What needs to be done:
In the thesis summary on paroxysmal atrial fibrillation, which subgroup had the significantly lowest NO2+NO3 value, and what was that value?

Excerpt provided:
Podluzhniy S. The influence of neurohumoral factors on the course of paroxysmic atrial fibrillation among patients with ischemic heart disease in combination with hypertension

The thesis is devoted to the development of a model for stratification of paroxysmal atrial fibrillation recurrence among the patients with coronary heart disease combined with hypertension by determining the clinical and functional characteristics of patients, analysis of renin-angiotensin-aldosterone and sympatho-adrenal systems mediators, endothelial function and intracardiac hemodynamics. For the first time, the role of RAAS mediators (angiotensin II, aldosterone) in comparison with polymorphisms of genes that regulate it (AGTR1, AGT) among patients with paroxysmal atrial fibrillation, coronary heart disease and hypertension and their significance on predicting arrhythmia recurrence was determined. According to the results of a multivariate model of logistic regression of arrhythmia recurrence as an independent predictor among the patients with paroxysmal atrial fibrillation, coronary heart disease and hypertension, angiotensin II was reliably detected with sensitivity of 58,33 % and specificity of 76,47 %, with that level more than 827,78 pg/ml increases the relative risk of arrhythmia recurrence 2,53 times, and when combined with the allelic gene C of the A1166C polymorphism, the relative risk increases by 2,95 times. It was found that the endothelial dysfunction, by the amount of metabolites of nitric oxide, occurs gradually with increasing class of EHRA. The significantly lowest value of NO2+NO3 was in the subgroup of III class EHRA and amounted to 16.28 [14.06; 17.81] μmol/L. Significant correlation was determined between the following indicators: the level of NO2 and angiotensin II (R = -0.21, p <0.05), the level of NO3 and angiotensin II (R = -0.23, p <0.05) , the level of NO2+NO3 and angiotensin II (R = -0.30, p <0.05). It was determined that a more pronounced significant reduction, during the observation period of 6 months, the risk of arrhythmia occurred among the patients with the C allele of polymorphism A1166C, who used combination therapy with losartan. Received further development of the study of changes in intracardiac hemodynamics under the influence of treatment for a follow-up period of 6 months.

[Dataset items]

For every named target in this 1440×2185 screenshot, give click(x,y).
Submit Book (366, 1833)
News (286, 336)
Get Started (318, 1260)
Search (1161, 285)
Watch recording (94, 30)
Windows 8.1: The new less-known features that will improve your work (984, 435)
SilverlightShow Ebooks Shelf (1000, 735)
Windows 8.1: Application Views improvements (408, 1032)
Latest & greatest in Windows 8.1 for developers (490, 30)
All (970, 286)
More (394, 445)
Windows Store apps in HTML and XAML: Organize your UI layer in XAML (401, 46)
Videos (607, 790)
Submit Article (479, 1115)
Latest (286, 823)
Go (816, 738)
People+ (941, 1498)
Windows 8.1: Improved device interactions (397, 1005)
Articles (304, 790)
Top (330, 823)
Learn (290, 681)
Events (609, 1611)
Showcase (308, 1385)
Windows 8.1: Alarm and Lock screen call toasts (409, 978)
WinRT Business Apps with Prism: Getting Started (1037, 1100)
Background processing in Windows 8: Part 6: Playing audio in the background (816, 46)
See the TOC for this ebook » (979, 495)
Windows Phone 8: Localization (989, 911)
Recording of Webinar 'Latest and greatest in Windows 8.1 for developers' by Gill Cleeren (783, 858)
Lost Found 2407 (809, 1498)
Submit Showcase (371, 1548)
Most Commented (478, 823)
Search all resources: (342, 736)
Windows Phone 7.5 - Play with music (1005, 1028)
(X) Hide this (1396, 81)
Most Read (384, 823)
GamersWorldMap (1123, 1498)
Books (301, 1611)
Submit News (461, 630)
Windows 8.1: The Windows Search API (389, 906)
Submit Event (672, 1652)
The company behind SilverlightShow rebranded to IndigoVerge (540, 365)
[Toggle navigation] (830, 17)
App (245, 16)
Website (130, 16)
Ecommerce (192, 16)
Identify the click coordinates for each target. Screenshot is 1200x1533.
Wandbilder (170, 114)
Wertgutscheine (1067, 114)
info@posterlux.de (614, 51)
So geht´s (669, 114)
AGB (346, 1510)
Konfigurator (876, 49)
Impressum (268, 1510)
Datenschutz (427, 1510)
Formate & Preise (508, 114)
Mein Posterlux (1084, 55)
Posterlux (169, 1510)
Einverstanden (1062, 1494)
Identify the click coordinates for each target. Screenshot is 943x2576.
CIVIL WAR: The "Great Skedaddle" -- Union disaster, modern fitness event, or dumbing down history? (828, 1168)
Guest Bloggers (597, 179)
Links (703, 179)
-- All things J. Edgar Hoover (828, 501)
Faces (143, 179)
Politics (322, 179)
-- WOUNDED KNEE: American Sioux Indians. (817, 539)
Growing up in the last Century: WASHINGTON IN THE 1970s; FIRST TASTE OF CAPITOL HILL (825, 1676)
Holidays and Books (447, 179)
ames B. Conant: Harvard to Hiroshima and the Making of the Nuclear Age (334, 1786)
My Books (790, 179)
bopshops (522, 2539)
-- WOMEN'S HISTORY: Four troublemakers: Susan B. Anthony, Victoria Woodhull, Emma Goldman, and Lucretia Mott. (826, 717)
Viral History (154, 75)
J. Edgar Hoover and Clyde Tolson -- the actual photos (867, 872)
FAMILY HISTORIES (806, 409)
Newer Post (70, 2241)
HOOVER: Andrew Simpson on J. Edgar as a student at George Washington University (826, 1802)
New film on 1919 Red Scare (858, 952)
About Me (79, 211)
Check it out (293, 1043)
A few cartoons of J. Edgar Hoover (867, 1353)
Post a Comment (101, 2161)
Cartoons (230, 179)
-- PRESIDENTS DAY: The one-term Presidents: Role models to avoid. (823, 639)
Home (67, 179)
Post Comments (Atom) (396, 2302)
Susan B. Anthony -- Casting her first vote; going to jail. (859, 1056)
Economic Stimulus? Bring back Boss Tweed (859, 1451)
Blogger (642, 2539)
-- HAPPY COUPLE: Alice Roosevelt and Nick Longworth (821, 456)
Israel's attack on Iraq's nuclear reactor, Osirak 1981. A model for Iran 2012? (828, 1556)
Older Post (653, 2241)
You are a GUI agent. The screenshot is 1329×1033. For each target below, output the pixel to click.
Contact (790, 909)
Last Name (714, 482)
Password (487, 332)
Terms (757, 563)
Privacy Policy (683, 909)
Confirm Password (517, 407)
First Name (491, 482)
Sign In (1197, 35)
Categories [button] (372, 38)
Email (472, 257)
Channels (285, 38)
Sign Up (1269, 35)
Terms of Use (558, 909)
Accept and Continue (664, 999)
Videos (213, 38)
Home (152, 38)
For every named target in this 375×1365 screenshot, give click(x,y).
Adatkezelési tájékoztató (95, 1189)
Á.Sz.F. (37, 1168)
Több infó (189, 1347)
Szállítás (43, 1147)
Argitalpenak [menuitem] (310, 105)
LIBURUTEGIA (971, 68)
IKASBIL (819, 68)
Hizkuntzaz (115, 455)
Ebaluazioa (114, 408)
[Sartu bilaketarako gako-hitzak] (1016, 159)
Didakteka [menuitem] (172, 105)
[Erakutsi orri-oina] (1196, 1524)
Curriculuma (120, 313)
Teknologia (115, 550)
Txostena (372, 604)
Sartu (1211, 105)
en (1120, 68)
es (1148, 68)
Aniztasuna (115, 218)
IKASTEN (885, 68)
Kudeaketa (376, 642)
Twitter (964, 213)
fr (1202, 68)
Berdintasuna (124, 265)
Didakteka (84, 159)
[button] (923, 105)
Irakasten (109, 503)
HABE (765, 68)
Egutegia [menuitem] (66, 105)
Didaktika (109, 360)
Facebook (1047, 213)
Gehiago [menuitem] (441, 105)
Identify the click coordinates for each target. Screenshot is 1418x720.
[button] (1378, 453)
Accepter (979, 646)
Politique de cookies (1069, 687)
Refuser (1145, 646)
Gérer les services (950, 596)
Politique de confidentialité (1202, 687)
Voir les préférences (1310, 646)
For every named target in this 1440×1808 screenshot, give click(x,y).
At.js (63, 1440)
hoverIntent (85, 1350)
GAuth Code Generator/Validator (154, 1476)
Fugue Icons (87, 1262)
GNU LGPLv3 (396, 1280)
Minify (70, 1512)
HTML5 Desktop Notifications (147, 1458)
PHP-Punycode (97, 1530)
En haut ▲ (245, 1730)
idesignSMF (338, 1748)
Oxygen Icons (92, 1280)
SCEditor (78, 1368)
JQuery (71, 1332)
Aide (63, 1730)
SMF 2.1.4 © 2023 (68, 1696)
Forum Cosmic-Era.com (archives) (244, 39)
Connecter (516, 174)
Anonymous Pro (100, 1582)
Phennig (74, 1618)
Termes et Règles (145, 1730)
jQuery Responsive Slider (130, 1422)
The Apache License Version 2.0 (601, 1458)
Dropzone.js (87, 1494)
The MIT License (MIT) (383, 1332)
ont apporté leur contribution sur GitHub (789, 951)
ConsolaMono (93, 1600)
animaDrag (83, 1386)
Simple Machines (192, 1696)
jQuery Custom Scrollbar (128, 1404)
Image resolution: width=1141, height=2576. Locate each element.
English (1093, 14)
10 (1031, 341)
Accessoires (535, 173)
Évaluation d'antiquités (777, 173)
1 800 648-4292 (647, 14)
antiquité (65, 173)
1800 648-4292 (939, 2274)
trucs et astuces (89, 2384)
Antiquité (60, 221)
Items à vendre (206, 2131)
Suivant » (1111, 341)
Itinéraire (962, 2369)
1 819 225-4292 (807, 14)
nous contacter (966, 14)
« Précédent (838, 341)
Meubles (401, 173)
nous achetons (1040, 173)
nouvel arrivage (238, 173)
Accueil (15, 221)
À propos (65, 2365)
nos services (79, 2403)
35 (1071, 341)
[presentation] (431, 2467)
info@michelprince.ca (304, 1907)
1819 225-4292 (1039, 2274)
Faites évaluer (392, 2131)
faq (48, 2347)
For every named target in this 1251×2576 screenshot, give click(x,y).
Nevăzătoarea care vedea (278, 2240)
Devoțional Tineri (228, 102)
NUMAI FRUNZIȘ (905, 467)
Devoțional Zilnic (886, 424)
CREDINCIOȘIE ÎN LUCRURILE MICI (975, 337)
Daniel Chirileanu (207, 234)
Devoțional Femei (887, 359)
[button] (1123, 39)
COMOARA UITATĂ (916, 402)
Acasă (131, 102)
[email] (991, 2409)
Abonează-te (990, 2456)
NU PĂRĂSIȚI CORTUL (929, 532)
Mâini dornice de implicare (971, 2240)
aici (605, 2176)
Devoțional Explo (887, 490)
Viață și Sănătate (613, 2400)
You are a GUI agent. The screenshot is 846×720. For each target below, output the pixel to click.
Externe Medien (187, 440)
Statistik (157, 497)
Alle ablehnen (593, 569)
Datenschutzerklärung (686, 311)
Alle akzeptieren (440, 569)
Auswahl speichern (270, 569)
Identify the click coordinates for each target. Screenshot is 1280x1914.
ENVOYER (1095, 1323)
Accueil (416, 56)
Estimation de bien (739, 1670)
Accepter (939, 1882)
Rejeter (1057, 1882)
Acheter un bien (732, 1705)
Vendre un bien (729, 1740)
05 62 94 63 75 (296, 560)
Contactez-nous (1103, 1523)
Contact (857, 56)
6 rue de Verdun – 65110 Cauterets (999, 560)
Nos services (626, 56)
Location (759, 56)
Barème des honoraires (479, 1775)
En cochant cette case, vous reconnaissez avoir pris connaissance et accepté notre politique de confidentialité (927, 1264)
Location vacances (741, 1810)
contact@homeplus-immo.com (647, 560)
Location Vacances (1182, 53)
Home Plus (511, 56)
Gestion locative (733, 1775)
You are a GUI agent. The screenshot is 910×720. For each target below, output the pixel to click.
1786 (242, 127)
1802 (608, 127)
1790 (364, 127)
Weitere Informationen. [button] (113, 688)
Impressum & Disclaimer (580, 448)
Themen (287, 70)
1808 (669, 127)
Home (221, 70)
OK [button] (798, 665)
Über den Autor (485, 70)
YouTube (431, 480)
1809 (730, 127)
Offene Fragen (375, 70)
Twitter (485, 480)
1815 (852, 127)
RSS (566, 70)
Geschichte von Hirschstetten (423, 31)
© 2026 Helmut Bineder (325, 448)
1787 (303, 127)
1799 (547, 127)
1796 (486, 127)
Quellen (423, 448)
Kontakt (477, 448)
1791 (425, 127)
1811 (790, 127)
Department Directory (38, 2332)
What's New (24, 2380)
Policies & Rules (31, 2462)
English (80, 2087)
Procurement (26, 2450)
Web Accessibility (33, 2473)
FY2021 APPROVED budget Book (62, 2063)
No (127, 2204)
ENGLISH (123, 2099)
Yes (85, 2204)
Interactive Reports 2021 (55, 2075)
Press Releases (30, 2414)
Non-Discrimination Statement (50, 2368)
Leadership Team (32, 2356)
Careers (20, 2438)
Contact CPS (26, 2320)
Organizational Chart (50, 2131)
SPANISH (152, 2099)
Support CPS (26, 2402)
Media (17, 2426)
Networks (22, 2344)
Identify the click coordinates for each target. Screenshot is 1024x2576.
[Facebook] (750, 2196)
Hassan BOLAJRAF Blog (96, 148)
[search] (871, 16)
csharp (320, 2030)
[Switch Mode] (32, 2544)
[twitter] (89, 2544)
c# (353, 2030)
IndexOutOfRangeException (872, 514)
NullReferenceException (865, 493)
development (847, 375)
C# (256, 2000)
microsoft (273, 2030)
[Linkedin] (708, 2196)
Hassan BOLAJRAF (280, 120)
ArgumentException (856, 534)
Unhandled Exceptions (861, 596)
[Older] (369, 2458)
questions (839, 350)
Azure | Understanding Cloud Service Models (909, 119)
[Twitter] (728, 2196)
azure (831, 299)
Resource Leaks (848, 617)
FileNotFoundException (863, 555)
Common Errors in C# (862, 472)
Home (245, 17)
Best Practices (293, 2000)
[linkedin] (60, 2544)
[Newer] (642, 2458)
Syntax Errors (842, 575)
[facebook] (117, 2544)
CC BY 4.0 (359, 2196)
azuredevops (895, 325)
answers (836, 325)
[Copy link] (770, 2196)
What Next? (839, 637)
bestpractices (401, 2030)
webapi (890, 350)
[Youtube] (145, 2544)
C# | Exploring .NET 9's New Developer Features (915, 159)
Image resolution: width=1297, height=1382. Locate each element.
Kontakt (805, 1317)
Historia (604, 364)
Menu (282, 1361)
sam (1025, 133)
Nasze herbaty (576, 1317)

Completed task:
The EHRA class III subgroup, at 16.28 [14.06; 17.81] μmol/L.